Kepler has not yet discovered a true Earth twin — an Earth-size planet in the habitable zone of a sunlike star — but the mission is on track to figure out just how commonly these worlds occur throughout the galaxy, Batalha said.

"I don't yet have a good sense of the completeness of the habitable zone; it could be that we will be sensitive toward the inner half of the habitable zone, maybe not the complete habitable zone," she said. "But I am confident now that we are going to get a number based on actual discoveries, and that we are not going to have to rely on extrapolation."

A new mission

Kepler's original planet-hunting campaign, which was designed to last for 3.5 years, called for the spacecraft to continuously monitor about 150,000 distant stars in the constellations Lyra and Cygnus.
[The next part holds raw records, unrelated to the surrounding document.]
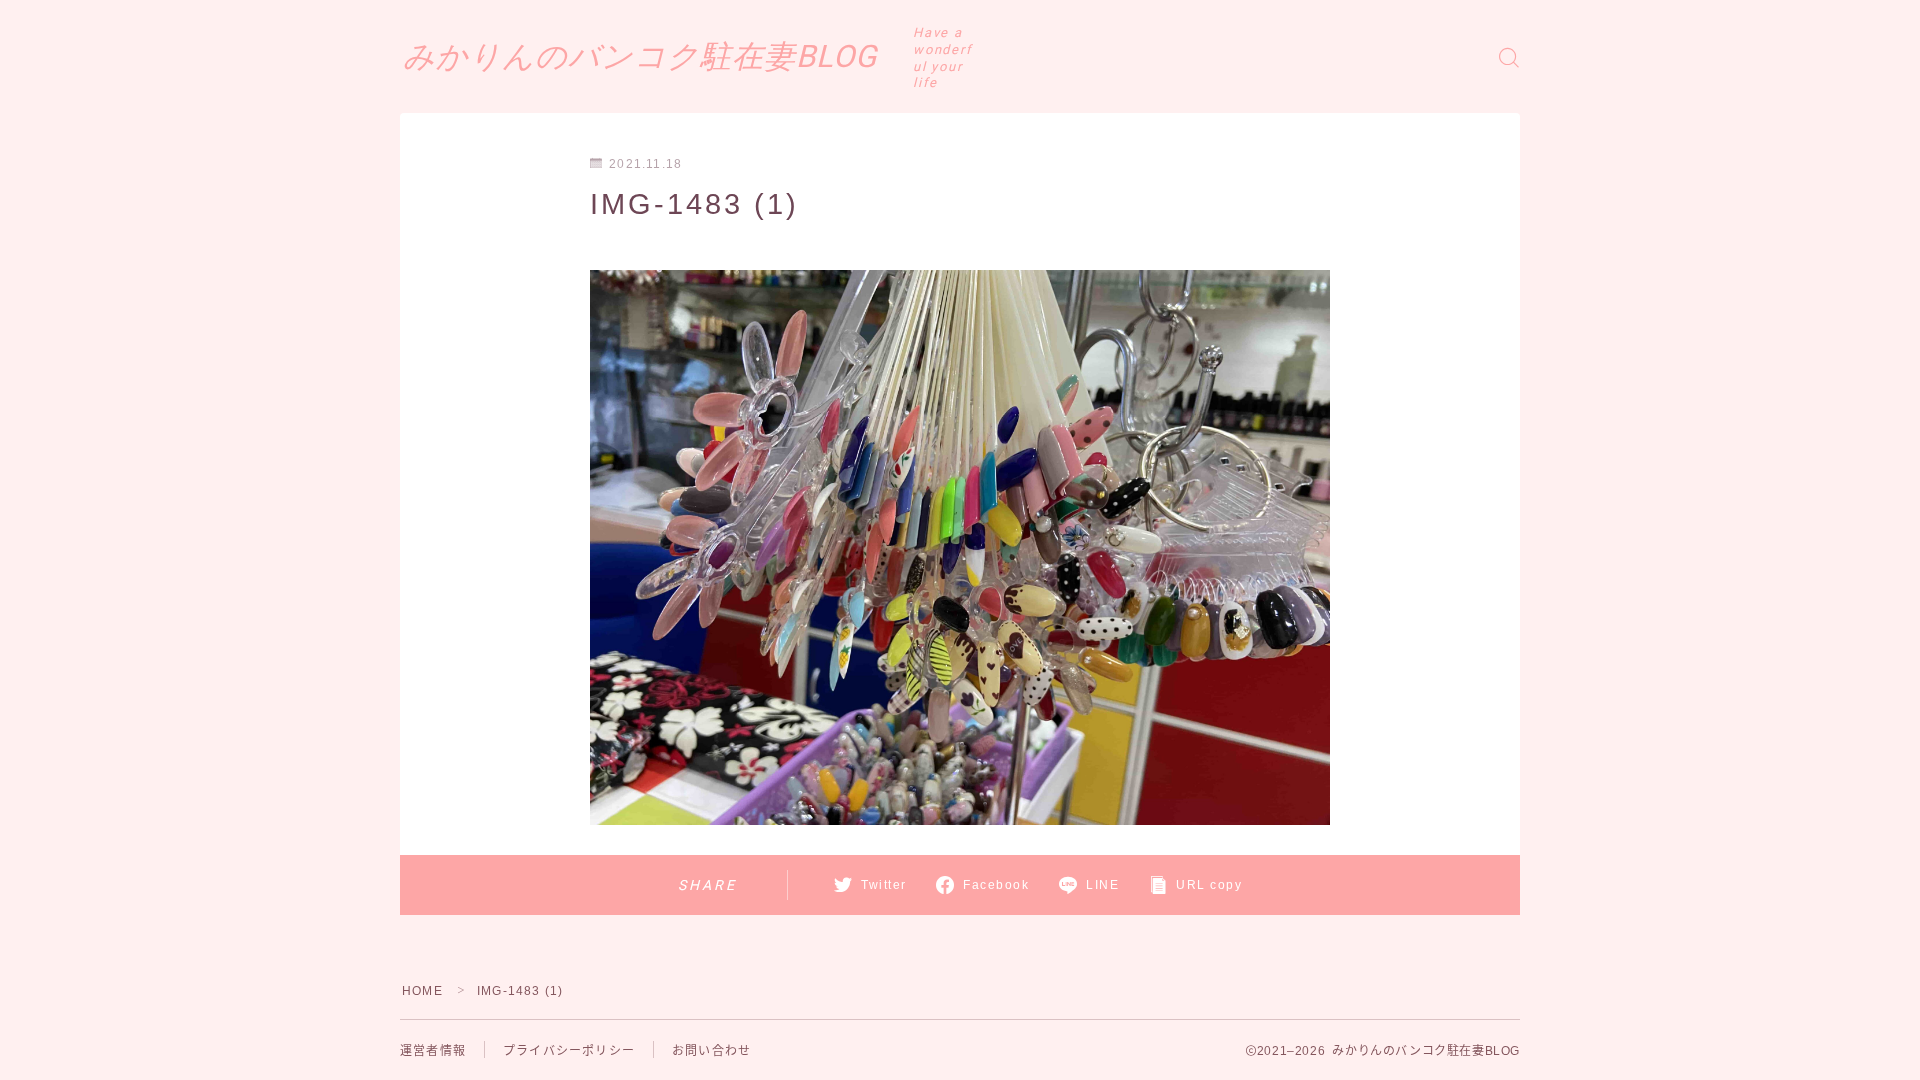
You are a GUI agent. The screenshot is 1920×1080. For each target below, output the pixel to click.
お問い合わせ (711, 1051)
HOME (422, 991)
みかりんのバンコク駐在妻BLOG (640, 57)
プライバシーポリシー (569, 1051)
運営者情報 (433, 1051)
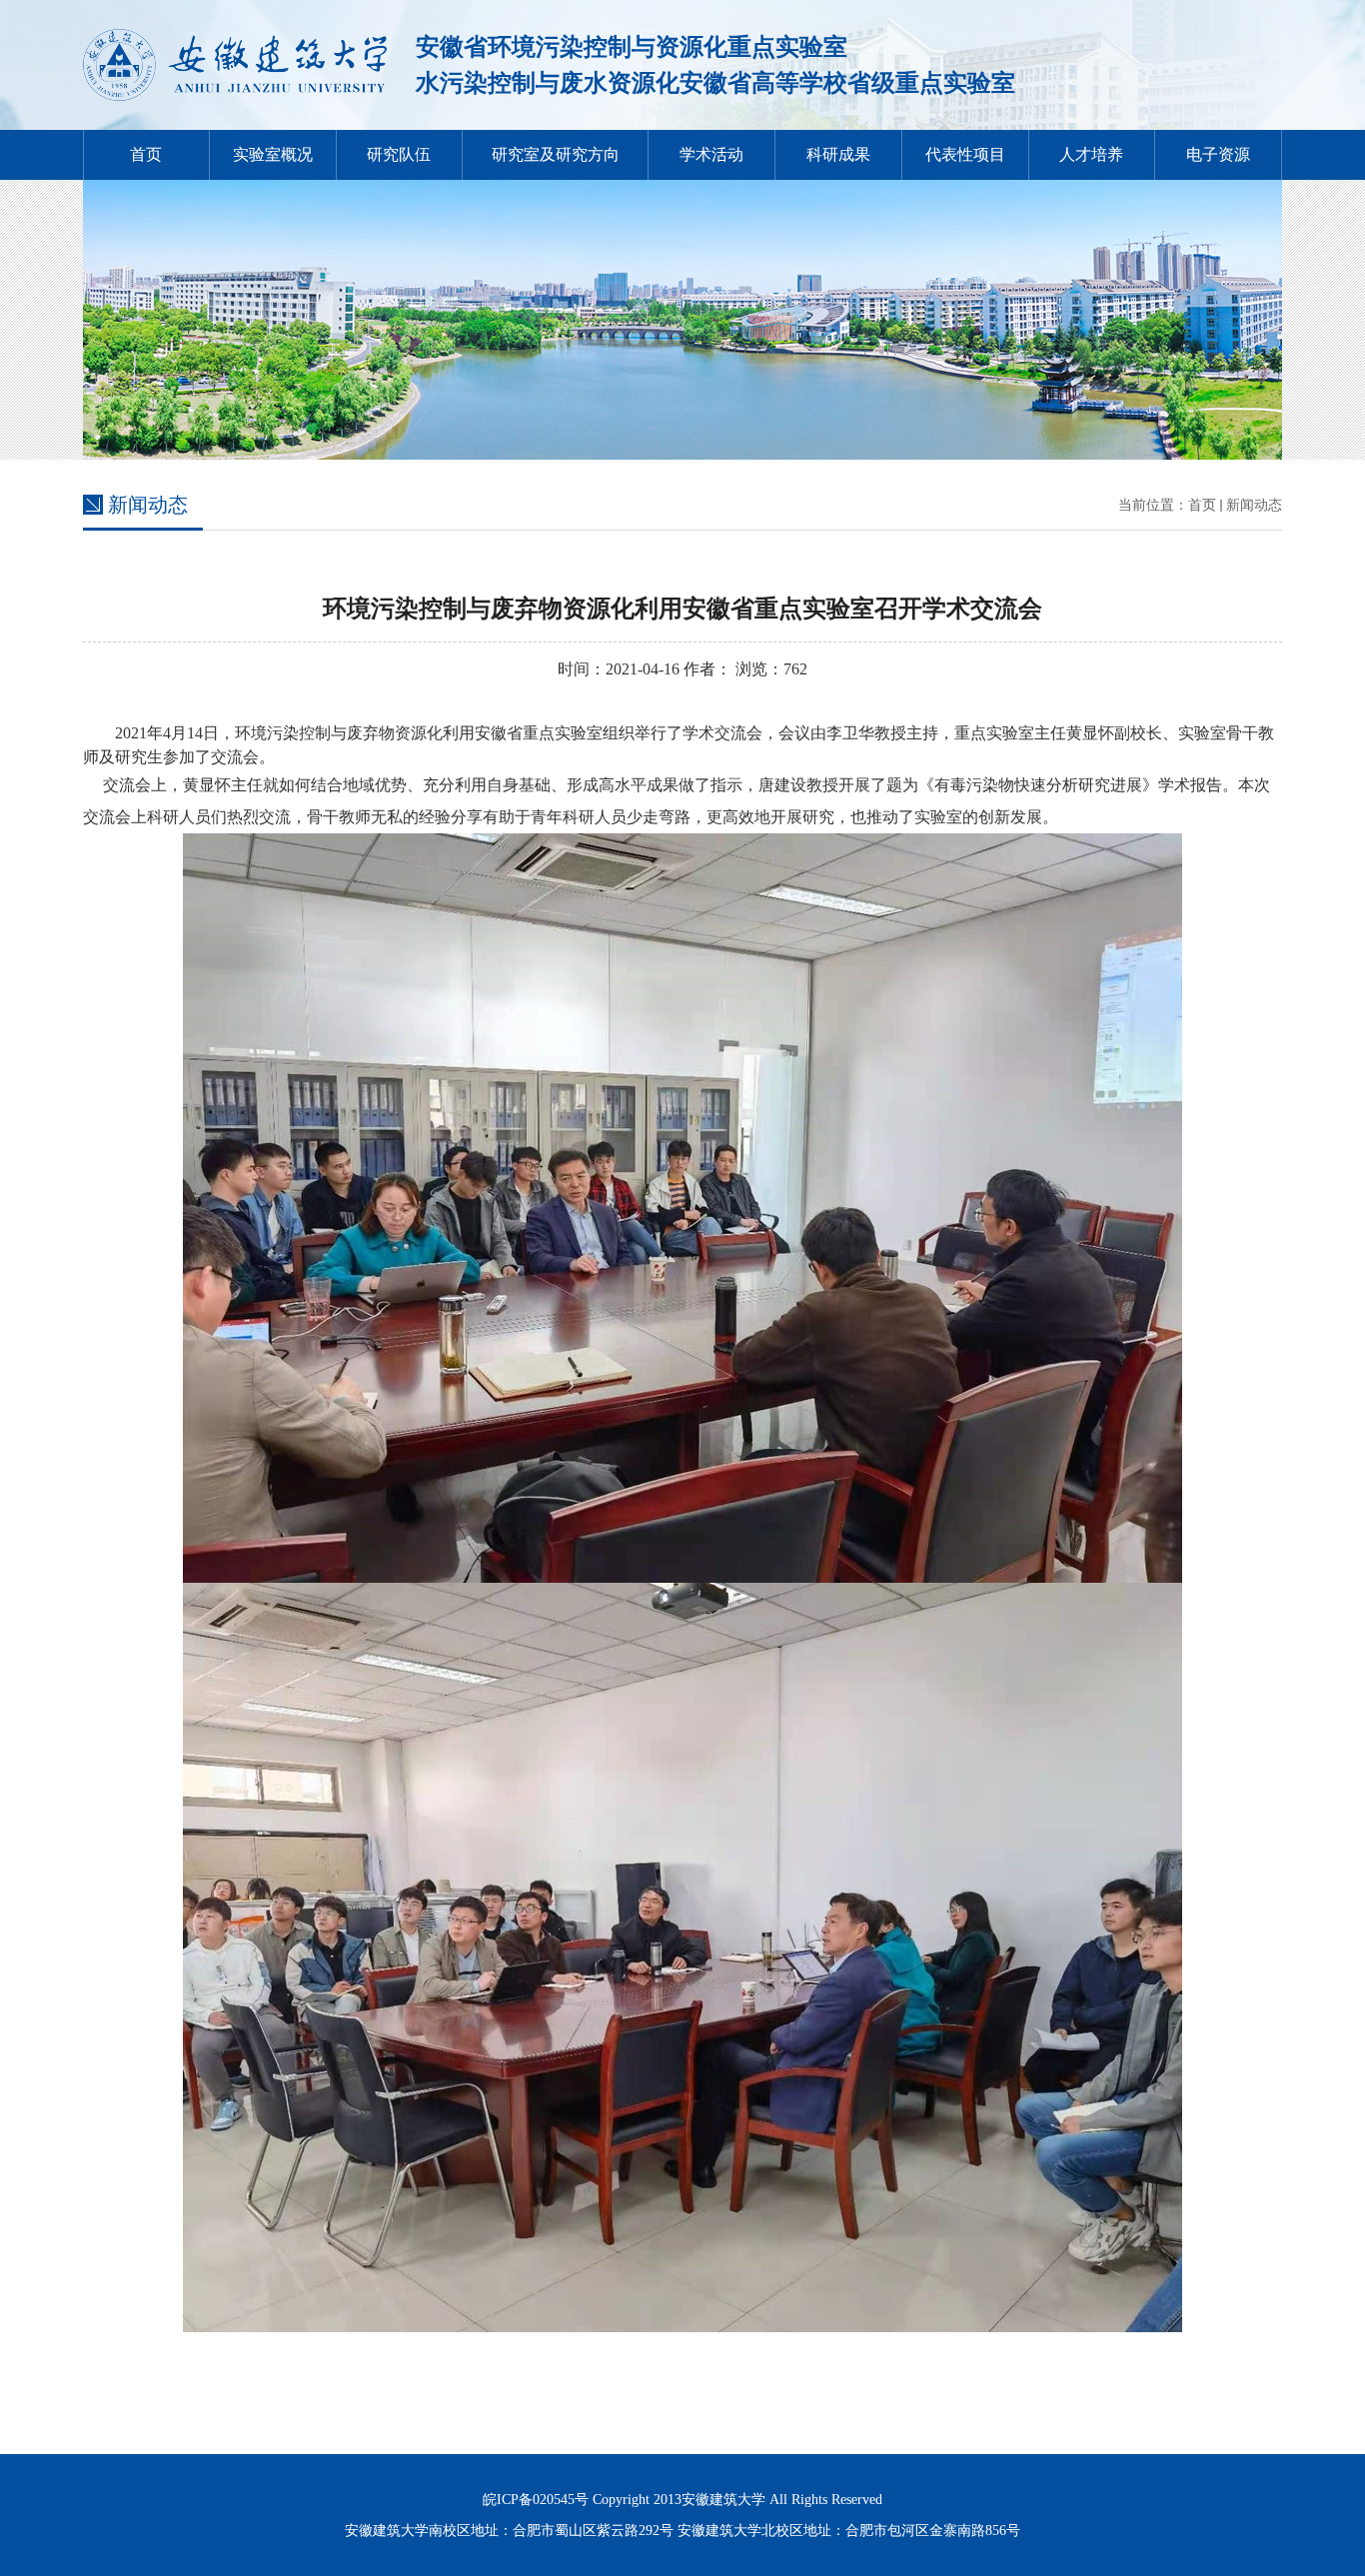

The data-gathering part of that mission came to an end in May 2013, when the second of Kepler's four orientation-maintaining reaction wheels failed, robbing the spacecraft of its super-precise pointing ability. A repair mission is not going to happen; Kepler orbits the sun, not the Earth.

But Kepler is still observing the heavens. In May 2014, NASA approved a new two-year mission extension called K2 for the space observatory, during which a compromised Kepler continues to hunt for exoplanets but also observes other cosmic objects and phenomena, including supernova explosions and star clusters.

K2 should spot a number of relatively nearby exoplanets that can be observed in detail by NASA's $8.8 billion James Webb Space Telescope (JWST), which is scheduled to launch in late 2018, Batalha said.

"So we will be well-poised when JWST launches to begin studying the diversity of the atmospheres of planets, thanks to discoveries made by K2," she said. (NASA's Transiting Exoplanet Survey Satellite, or TESS, scheduled to launch in 2017, should also find a number of promising targets for follow-up work by JWST, researchers say.)

While K2 observations continue, Batalha and other Kepler scientists are still busy analyzing data from the prime mission. NASA wants this work done by September 2017, and the team should meet that deadline, Batalha said.

"Sometime around September of 2016, we'll probably have our final catalog," she said. "And then between September and January [of 2017], we'll be producing the products that will allow people to do the statistics with the catalog. And then we'll kind of write up all of our documentation and final papers, and turn off the lights and go home sometime around the end of summer 2017."

But that moment won't mark the end of Kepler's contributions; NASA could extend K2 for another two years, for example. And even if the spacecraft shuts its sensitive eyes in 2016, its observations will keep researchers busy for a long time to come.

"I fully expect that scientists will be working through Kepler data — and characterizing those planets and inferring various properties of exoplanets based on that data — literally for decades," Batalha said.